For the fatal beating of a child, the defendant was convicted and sentenced for murder, involuntary manslaughter, reckless homicide, battery, child neglect and criminal confinement in Strong, 538 N.E.2d 924. The court related that only one killing and only one sentence could be imposed for the killing and reversed all convictions except murder and criminal confinement. The exceptionally detailed case of Corbin, 74 N.Y.2d 279, 545 N YS.2d 71, 543 N.E.2d 714 considered successive prosecutions of driving while under the influence and vehicular homicide with double jeopardy applied to deny the successive prosecutions. Cf. Nowack v. State, 774 P.2d 561 (Wyo. 1989).


A three count conviction of theft, attempted theft and entering a vehicle with intent to commit theft was reduced by application of offense inclusion to one charge in Carter v. State, 162 Ga. App. 44, 290 S.E.2d 143 (1982). See likewise Tompkins v. McMickle, 172 Ga. App. 62, 321 S.E.2d 797 (1984), aggravated assault merged into attempted armed robbery. The court applied alternative tests for dual sentence preclusion by both an analysis of the facts presented (factual review) and the charges presented as a matter of law (legal review). Hambrick v. State, 256 Ga. 148, 344 S.E.2d 639 (1986). Carey, 206 S.E.2d 222 presented the included felony of armed robbery merged into the felony murder crime, but the conspiracy charge remained a viable additional charge.

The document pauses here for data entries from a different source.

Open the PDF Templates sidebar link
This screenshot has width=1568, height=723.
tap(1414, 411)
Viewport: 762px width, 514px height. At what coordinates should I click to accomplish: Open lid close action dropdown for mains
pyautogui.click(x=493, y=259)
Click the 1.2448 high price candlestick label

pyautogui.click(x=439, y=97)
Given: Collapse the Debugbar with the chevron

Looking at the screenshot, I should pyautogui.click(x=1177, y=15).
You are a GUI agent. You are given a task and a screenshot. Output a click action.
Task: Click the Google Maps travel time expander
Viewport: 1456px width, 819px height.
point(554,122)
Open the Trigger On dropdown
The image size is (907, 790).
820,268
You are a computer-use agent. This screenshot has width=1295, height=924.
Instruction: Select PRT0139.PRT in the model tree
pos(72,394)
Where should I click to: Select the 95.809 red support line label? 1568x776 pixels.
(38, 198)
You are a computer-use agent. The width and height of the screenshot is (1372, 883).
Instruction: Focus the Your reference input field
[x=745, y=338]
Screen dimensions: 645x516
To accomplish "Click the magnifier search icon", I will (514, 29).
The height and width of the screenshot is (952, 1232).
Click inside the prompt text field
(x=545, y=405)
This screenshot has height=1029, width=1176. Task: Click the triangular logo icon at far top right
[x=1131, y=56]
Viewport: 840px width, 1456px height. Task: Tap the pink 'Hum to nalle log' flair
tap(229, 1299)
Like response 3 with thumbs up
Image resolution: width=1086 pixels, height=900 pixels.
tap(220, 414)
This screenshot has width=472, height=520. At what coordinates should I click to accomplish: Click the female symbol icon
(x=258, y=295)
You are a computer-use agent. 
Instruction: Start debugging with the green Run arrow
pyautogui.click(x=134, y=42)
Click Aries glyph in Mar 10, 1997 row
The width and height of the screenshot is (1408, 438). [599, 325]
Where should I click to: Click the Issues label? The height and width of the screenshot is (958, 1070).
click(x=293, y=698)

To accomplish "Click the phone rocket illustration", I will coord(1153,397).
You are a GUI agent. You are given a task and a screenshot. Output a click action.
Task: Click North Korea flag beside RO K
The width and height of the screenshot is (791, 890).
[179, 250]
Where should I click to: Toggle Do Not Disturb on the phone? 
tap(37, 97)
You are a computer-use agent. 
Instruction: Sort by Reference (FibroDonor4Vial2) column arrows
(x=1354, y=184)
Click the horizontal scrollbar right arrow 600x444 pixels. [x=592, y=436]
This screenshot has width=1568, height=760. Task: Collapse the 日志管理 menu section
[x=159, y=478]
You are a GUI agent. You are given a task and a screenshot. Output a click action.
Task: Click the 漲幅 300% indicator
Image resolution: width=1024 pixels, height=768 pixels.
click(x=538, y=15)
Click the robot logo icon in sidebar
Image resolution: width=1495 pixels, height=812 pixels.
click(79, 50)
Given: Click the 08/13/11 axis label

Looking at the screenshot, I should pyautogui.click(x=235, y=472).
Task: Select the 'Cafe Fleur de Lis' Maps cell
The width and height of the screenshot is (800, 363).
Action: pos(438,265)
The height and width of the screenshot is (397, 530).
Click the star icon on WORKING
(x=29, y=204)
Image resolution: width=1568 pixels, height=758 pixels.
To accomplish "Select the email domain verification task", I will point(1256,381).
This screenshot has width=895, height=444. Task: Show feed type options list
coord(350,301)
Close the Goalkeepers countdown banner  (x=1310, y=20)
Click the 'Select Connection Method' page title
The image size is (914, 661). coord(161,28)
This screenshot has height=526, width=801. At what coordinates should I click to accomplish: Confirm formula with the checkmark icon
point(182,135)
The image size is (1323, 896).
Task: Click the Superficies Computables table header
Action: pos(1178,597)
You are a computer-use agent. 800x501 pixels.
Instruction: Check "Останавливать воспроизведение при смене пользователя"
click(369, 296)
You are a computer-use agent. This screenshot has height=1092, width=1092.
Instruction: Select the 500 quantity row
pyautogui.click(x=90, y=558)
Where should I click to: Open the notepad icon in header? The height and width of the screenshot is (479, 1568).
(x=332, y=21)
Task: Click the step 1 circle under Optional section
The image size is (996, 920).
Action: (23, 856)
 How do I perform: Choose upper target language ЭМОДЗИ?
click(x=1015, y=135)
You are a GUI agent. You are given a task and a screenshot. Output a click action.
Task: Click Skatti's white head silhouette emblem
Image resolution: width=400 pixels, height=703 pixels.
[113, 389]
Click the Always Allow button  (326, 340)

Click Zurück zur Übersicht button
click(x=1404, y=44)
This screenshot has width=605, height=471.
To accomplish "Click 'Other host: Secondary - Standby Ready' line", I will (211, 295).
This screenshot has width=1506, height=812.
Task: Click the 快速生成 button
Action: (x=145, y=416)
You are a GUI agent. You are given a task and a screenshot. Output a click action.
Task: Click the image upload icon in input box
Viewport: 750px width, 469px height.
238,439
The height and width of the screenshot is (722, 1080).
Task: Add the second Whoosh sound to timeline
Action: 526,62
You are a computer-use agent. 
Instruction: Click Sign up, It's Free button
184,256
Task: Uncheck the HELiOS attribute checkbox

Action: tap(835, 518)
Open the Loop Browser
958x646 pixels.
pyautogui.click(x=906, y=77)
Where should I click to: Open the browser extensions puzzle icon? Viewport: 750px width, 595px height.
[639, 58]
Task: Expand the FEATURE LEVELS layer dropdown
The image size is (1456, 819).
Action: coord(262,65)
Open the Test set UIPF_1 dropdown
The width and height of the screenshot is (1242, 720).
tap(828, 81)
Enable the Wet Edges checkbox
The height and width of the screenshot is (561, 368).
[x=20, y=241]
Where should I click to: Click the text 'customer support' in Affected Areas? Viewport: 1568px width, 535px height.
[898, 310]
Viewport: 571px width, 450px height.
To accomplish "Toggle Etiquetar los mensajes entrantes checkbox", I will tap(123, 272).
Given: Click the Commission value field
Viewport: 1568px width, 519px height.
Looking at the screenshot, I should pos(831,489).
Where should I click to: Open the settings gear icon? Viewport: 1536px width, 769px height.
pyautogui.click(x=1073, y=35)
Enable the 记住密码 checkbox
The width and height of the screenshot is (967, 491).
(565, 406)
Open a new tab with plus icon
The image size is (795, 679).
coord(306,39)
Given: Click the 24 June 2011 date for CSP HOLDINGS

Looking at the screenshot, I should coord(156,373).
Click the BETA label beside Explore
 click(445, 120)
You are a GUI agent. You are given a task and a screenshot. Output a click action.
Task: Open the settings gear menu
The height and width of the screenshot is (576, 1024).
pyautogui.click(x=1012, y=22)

By statutory provision, the transaction rule was abrogated expressly in Florida, but the statute retained the exclusion of lesser included offense. Borges, 415 So.2d 1265. These principles were then addressed in Lindsey v. State, 416 So.2d 471, 472 (Fla.App. 1982), rev'd on other grounds, but otherwise affirmed on this issue, 446 So.2d 1074 (Fla.App. 1984) of "how many ways a single criminal episode may be carved up to sustain separate crimes and sentences * * *." The court authenticated a sentence of burglary, robbery and false imprisonment. See also Lindsey, 446 So.2d 1074. Those decisions were followed by Carawan v. State, 515 So.2d 161 (Fla. 1987), which considered dual convictions of aggravated battery and attempted manslaughter. The Florida constitutional clause of double jeopardy is identical to that of Wyoming. The court recognized that the power to define offenses and punishment was in the legislature.


"The argument seems to us irresistible, and we do not doubt that the Constitution was designed as much to prevent the criminal from being twice punished for the same offence as from being twice tried for it."


Indeed, the prohibition against double jeopardy was aimed as much at the evil of multiple punishments for single offenses as at the evil of retrial for the same offense.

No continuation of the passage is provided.